Carla Schroder wrote:

> David's absolutely right. When IT staff are freed from the Sisyphean task of 
> keeping winduhs "working", that releases money and resources for other 
> projects. Instead of being in repair mode all the time, it is possible to 
> move forward, and to make improvements. Buy new hardware, do major upgrades 
> and overhauls, work on user interfaces, wireless, better security, user 
> training.... there's all kinds of good things you can do when you're not in 
> constant crisis mode.
> 
> And believe it or not, windows admins can learn Linux. It's a lot shorter leap 
> than training former loggers and fishermen to 'do computers.'
> 

Carla's absolutely right. And she used a metaphor from Greek mythology 
to make her point. So she scores double by my count.

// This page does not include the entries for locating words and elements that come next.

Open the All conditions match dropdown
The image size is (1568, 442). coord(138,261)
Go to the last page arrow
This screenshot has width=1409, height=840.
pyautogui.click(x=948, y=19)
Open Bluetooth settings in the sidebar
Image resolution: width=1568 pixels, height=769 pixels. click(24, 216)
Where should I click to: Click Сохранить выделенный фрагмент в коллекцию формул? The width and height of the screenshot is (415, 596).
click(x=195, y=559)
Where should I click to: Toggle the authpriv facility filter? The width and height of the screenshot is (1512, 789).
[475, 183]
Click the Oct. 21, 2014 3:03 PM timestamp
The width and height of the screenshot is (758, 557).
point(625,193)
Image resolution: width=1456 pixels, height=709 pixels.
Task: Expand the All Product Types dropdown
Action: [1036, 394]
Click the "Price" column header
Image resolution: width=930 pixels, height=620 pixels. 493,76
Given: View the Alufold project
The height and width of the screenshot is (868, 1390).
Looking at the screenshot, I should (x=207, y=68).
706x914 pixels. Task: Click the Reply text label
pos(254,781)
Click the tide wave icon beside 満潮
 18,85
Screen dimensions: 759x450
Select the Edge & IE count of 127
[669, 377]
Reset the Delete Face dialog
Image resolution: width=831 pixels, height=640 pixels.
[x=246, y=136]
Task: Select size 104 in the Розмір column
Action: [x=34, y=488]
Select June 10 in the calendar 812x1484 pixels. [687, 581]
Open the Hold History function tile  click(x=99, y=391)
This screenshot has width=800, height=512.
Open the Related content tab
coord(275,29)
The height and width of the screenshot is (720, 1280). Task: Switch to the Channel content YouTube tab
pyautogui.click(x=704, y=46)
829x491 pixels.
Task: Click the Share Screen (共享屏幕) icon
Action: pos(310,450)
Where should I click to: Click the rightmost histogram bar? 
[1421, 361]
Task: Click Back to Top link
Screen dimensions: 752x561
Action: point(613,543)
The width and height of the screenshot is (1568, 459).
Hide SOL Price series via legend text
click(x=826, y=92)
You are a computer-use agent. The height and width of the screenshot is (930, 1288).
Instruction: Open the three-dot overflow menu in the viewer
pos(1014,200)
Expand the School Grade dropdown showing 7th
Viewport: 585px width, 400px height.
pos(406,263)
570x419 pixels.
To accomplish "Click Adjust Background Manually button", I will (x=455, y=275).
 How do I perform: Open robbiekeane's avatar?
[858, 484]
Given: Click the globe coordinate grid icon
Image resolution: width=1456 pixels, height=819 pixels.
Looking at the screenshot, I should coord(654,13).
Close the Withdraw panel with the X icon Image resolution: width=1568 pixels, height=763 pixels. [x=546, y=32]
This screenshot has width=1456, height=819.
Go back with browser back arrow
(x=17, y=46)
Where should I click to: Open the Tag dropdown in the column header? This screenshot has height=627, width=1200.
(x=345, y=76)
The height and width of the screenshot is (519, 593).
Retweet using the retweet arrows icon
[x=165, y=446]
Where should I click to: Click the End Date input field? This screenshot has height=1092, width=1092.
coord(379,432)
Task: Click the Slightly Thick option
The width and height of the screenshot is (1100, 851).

She's right about windows admins having the capacity to learn too. Many 
of the proprietary systems out there are reasonably good at letting 
people start into the learning curve. "Ease of Use" is helpful if you 
are a beginner.

Unfortunatly, many of those systems don't pull off the other half of 
"make the easy stuff easy and the hard stuff possible". By my 
experience, Filemaker Pro was a fun way to learn about databases, 
scripting, interface design and customer requirements. Then, I began 
bumping my head against the limitations. I briefly migrated to Access 
and ColdFusion before beginning the transitioning to PostgreSQL, Perl 
and Template Toolkit.

My point is that yes, I believe we should help out with the migration of 
people who are bumping their heads on MS product limitation. 
Unfortunatly, many of them won't switch without a fight. I see no point 
in fighting. They'll figure it out eventually, and when they do, there 
will be a migration path worn in the ground for them by the people who 
went before them (and who have a head start because they figured it out 
earlier or went along without a fight).